🤖 AI Summary
This work proposes PhantomRun, a novel framework that leverages large language models (LLMs) to automatically repair compilation failures in continuous integration (CI) pipelines for embedded open-source software—a domain often plagued by hardware dependencies, syntax errors, and build script issues that incur substantial debugging overhead. PhantomRun integrates build logs, source code, historical fixes, and error diagnostics to generate and validate repair patches. The framework incorporates an adapter layer to ensure compatibility with diverse CI platforms such as GitHub Actions and GitLab CI, as well as multiple build systems. Experimental evaluation on four widely used embedded software projects demonstrates that PhantomRun successfully resolves 45% of CI compilation failures, thereby establishing the effectiveness and practicality of LLMs in this challenging context.
📝 Abstract
Continuous Integration (CI) pipelines for embedded software sometimes fail during compilation, consuming significant developer time for debugging.
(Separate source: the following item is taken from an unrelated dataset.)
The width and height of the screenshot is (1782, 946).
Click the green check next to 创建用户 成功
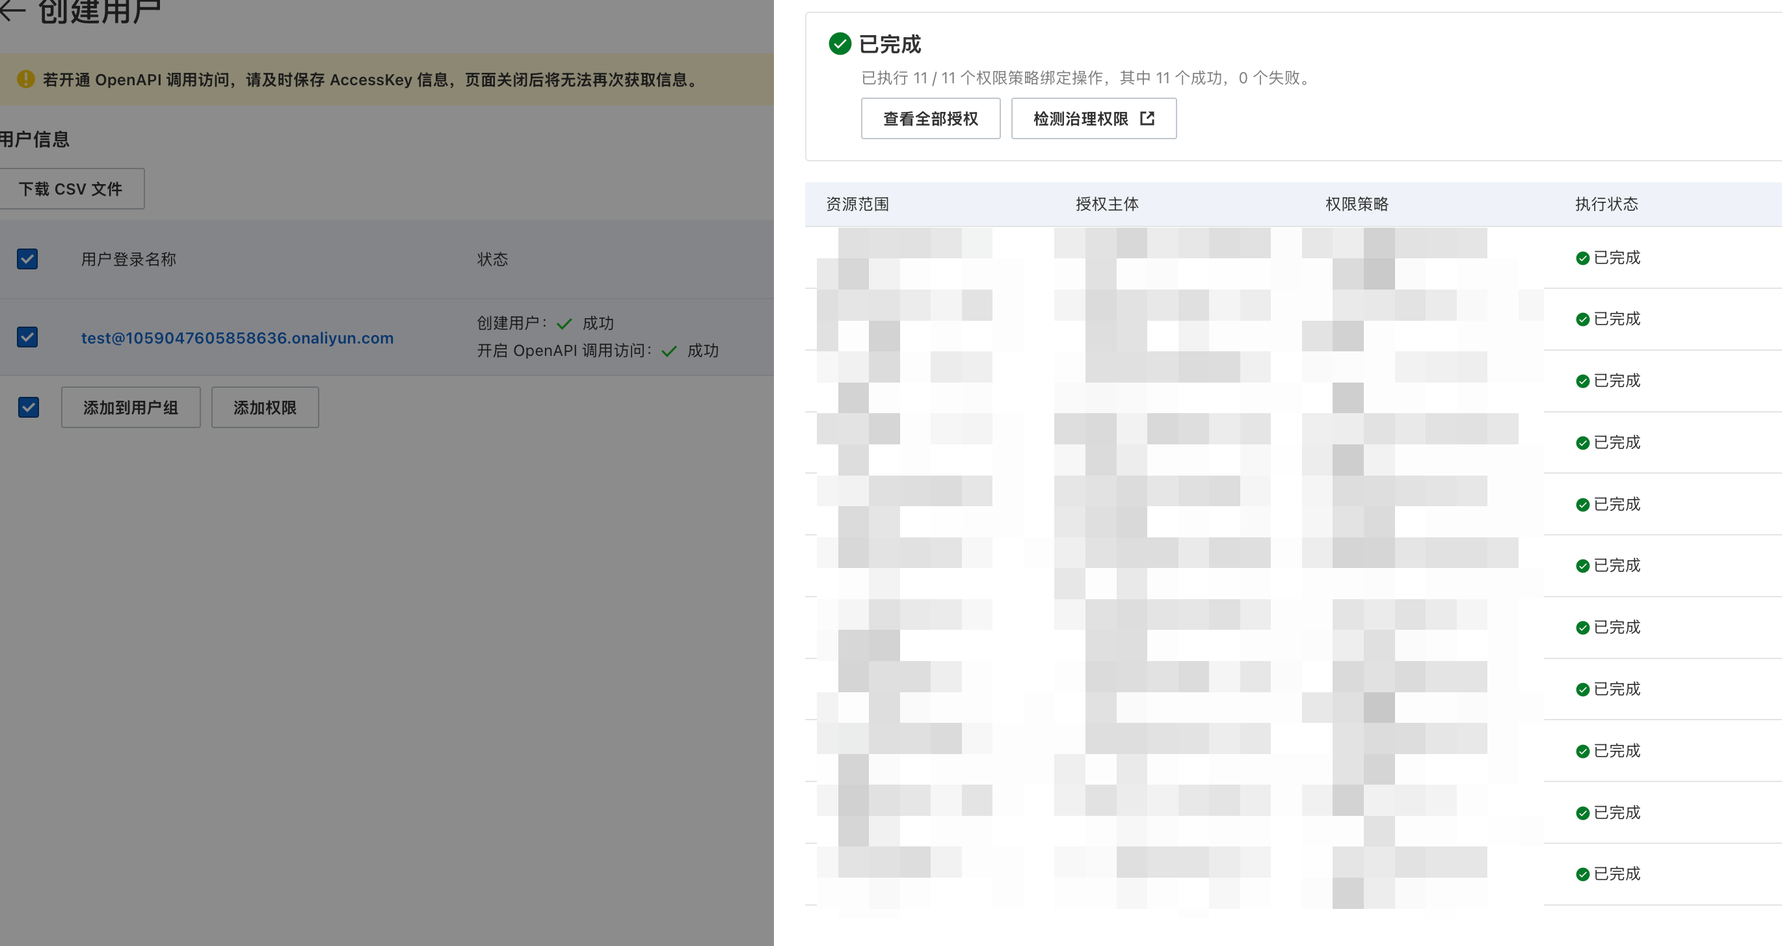564,323
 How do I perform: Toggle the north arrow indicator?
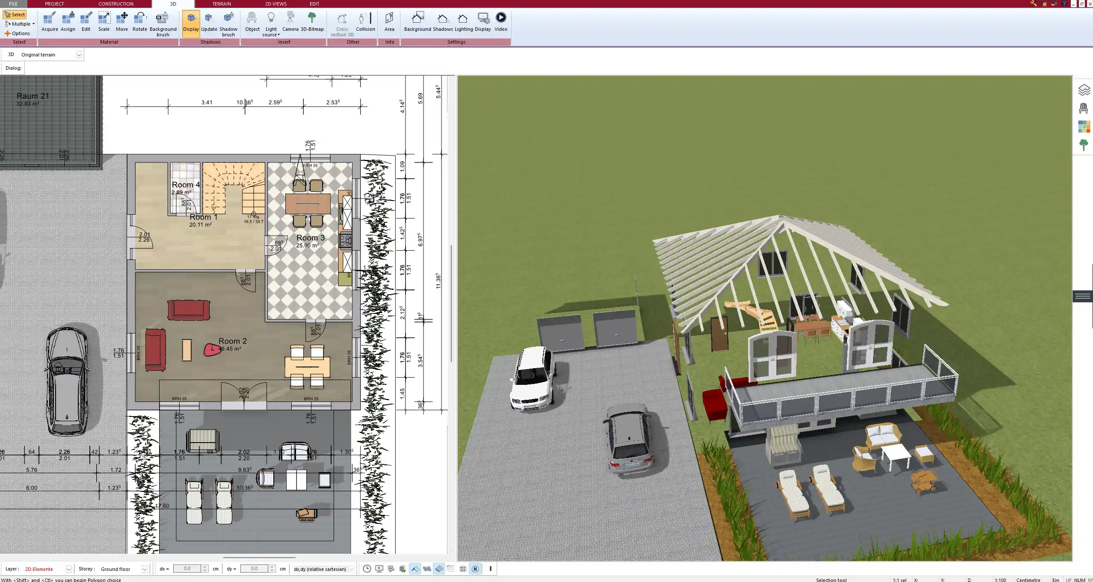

We study four major open-source embedded system projects, spanning over 4000 build failures from the project's CI runs. We find that hardware dependencies account for the majority of compilation failures, followed by syntax errors and build-script issues. Most repairs need relatively small changes, making automated repair potentially suitable as long as the diverse setups and lack of test data can be handled. In this paper, we present PhantomRun, an automated framework that leverages large language models (LLMs) to generate and validate fixes for CI compilation failures. The framework addresses the challenge of diverse build infrastructures and tool chains across embedded system projects by providing an adaptation layer for GitHub Actions and GitLab CI and four different build systems. PhantomRun utilizes build logs, source code, historical fixes, and compiler error messages to synthesize fixes using LLMs. Our evaluations show that PhantomRun successfully repairs up to 45% of CI compilation failures across the targeted projects, demonstrating the viability of LLM-based repairs for embedded-system CI pipelines.